Regarding DNA damage, several studies reported increased levels of 8-hydroxyguanine in smokers compared to nonsmokers [17,18,19]. However, conflicting results have been reported with comet assays to measure DNA damage related to ETS [20,21,22]. Hoffmann and Speit showed no significant difference in genotoxic effects in peripheral bloods cells between heavy smokers and nonsmokers [21]. In addition, an experimental study compared DNA damage in peripheral blood leukocytes from diabetic and non-diabetic female Wistar rats exposed to air or to cigarette smoke [20]. In this study, non-diabetic and diabetic rats exposed to cigarette smoke presented non-significant increases in DNA damage levels compared to the control group [20]. In our study, we evaluated peripheral blood leukocytes and cardiac tissue and we found no differences in comet tail intensities between the groups, even when the LV samples were exposed to FPG and endo III, which recognize oxidized purines and pyrimidines, respectively. Therefore, protein damage does not appear to participate in the chronic remodeling process in this model.

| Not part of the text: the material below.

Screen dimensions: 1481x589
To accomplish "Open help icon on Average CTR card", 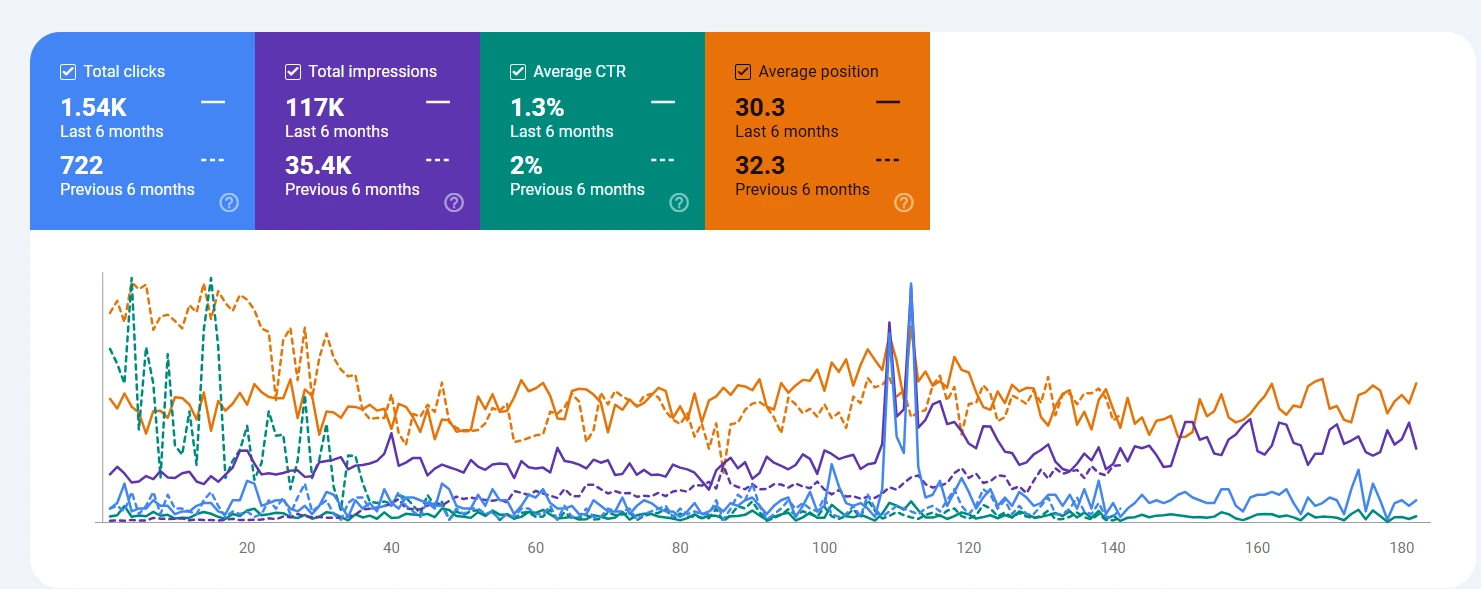I will click(x=679, y=203).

We should consider some limitations of our study. Firstly, we did not measure blood pressure and inflammatory mediators of the animals. In addition, we did not evaluate the lung tissue in this study.

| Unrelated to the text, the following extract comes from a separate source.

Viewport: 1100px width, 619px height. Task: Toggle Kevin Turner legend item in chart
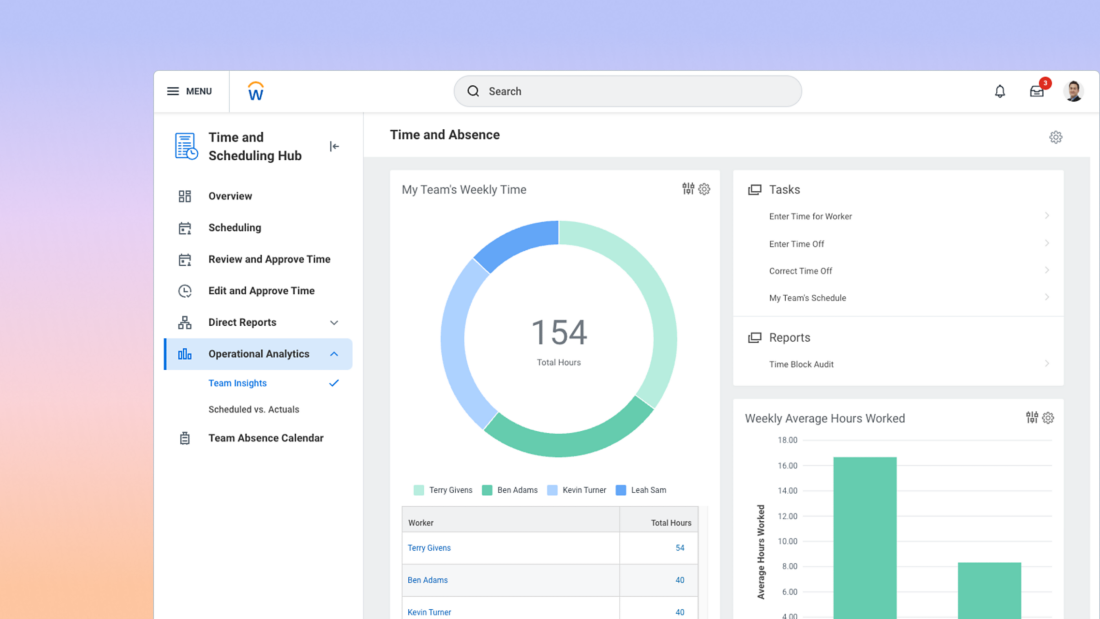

Considering all of our results, we infer that LH was the only biomarker of oxidative stress that was increased in rats ETS. Therefore, at least following 2 months of ETS, we showed, by the first time, that lipid peroxidation seems more important than DNA or protein damage on cardiac remodeling induced by smoking.

Conclusions

In conclusion, our results suggest that, in this model, lipid damage is a good marker of oxidative damage during the cardiac remodeling process induced by 2 months of tobacco smoke exposure.